Task details:
Which lines in the data below contain the word "height"? Copy each of them.

Records supplied:
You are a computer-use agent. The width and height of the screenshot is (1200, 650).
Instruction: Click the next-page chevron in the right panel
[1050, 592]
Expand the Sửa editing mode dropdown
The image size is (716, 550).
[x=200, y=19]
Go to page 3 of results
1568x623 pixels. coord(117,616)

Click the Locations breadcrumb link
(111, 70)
--
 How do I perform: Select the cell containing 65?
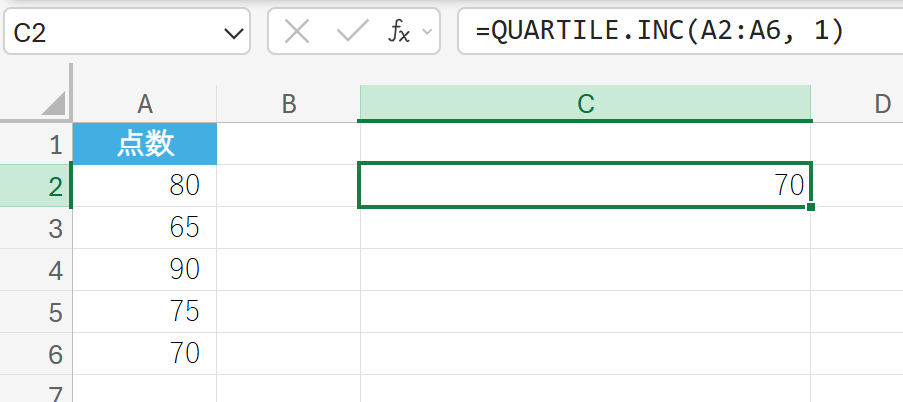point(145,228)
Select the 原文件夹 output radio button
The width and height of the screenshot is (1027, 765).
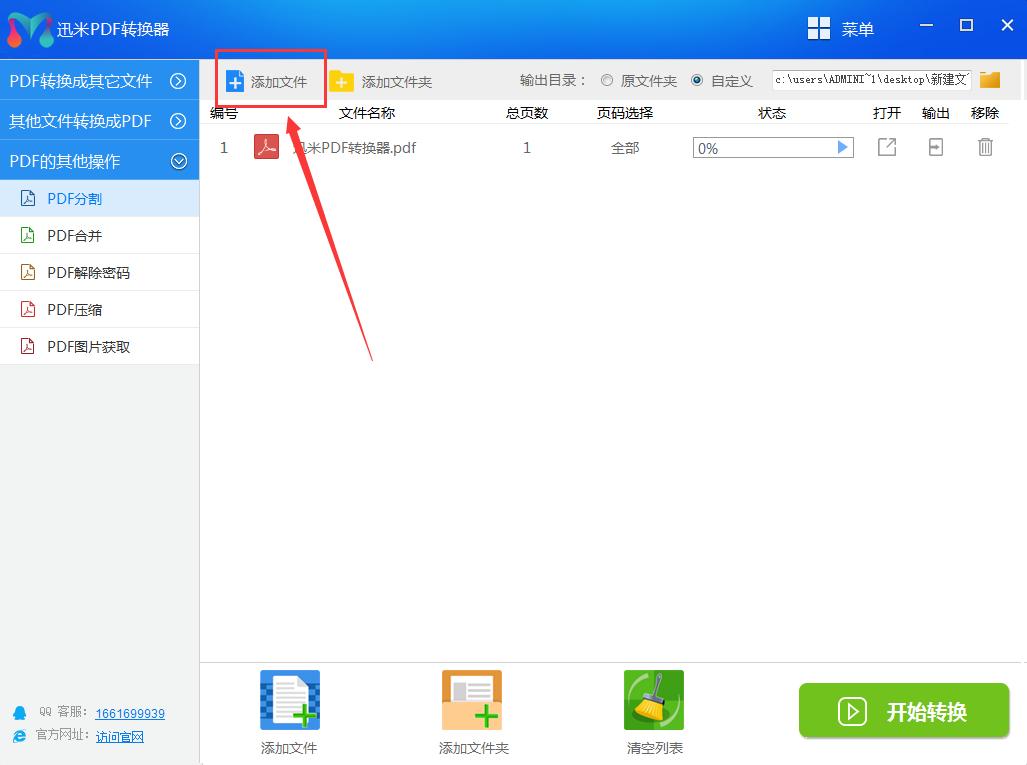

Solution:
You are a computer-use agent. The width and height of the screenshot is (1200, 650).
The width and height of the screenshot is (1027, 765).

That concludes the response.